INSTRUÇÕES:
a) No excerto sobre o PER, a que se circunscrevem os efeitos da decisão proferida pelo juiz nesta fase?
b) Retome o excerto sobre o PER, escrevendo a continuação a seguir à sua última frase.

EXCERTO FORNECIDO:
5. Na fundamentação da aludida sentença na qual julgou as impugnações da lista provisória de créditos e fixou, no âmbito do PER, a natureza e o montante dos créditos dos AA. sobre a R., o Tribunal do Comércio afirmou o seguinte:
- Pela estrutura do PER, prescinde-se de um dos princípios transversais ao direito processual – o do contraditório – previsto no nº 3 do art. 3° do CPC, pelo que a consequência a retirar é de que a decisão proferida pelo juiz nesta fase é, em princípio, de natureza perfunctória/provisória, circunscrevendo-se os seus efeitos à fixação de créditos para aferição dos quóruns constitutivo e deliberativo a que alude o art. 212º do CIRE.
(…)
- Caso o acordo extrajudicial seja homologado, os credores que impugnaram os créditos podem recorrer aos meios judiciais próprios para fixação do montante e obter da devedora – a exemplo dos demais credores que não chegaram a reclamar créditos – o pagamento do montante a que tenham direito de harmonia com os demais credores que detenham créditos da mesma natureza, uma vez que a decisão do juiz vincula os credores mesmo que não hajam participado nas negociações – cf. nº 6 do art. 17º-F, ex vi, nº 7 do art. 17º-I, todos do CIRE.

DADOS DISPONÍVEIS:
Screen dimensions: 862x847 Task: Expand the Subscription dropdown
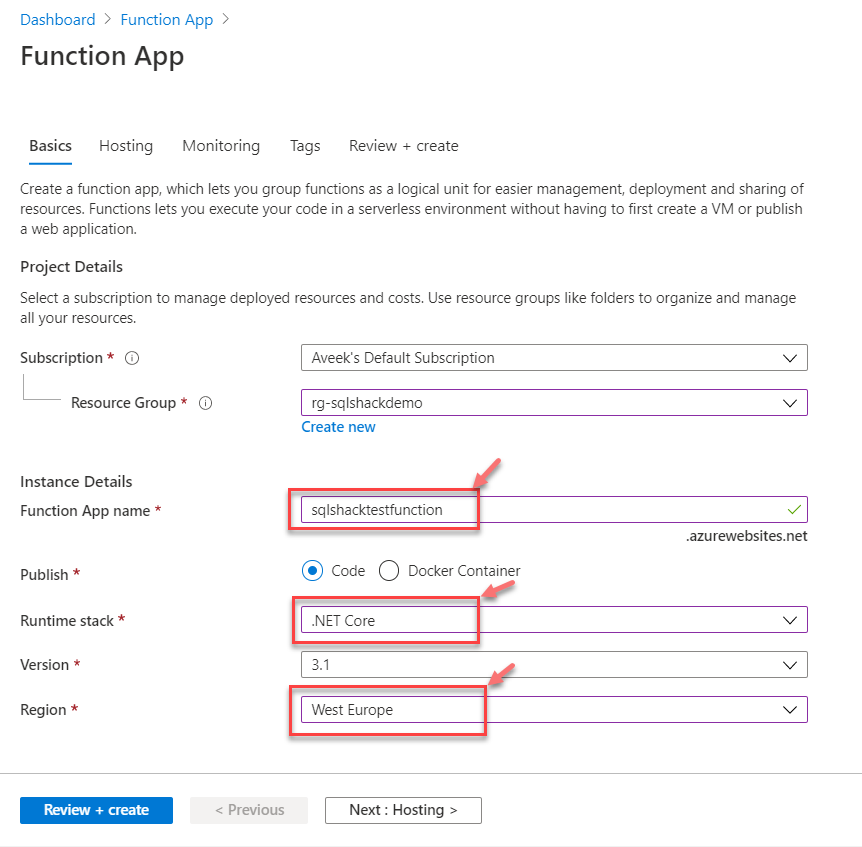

RESPOSTAS ÀS TAREFAS:
a) À fixação de créditos para aferição dos quóruns constitutivo e deliberativo a que alude o art. 212º do CIRE.

b)
6. A decisão recorrida, ao declarar extinta a presente acção é manifestamente injusta.
7. Na verdade, por referência expressa do Tribunal em que correu o PER da R., a decisão nele tomada sobre os créditos dos AA. é meramente perfunctória/provisória, não visando dirimir definitivamente o litígio entre os AA. e a R., já que os seus efeitos se circunscreviam «à fixação de créditos para aferição dos quóruns constitutivo e deliberativo a que alude o art. 212° do CIRE», ou seja, à determinação do número de votos para efeitos de aprovação da proposta de plano de recuperação.
8. E referiu expressamente que os credores que impugnaram os créditos (entre os quais se contam os AA.) podiam recorrer aos meios judiciais próprios para fixação do montante e obter da devedora o pagamento do montante a que tenham direito de harmonia com os demais credores que detenham créditos da mesma natureza.
9. No caso dos autos, a presente acção, já pendente, e com produção de prova concluída, é o meio judicial próprio para dirimir o litígio a que a decisão do Tribunal de Comércio se refere.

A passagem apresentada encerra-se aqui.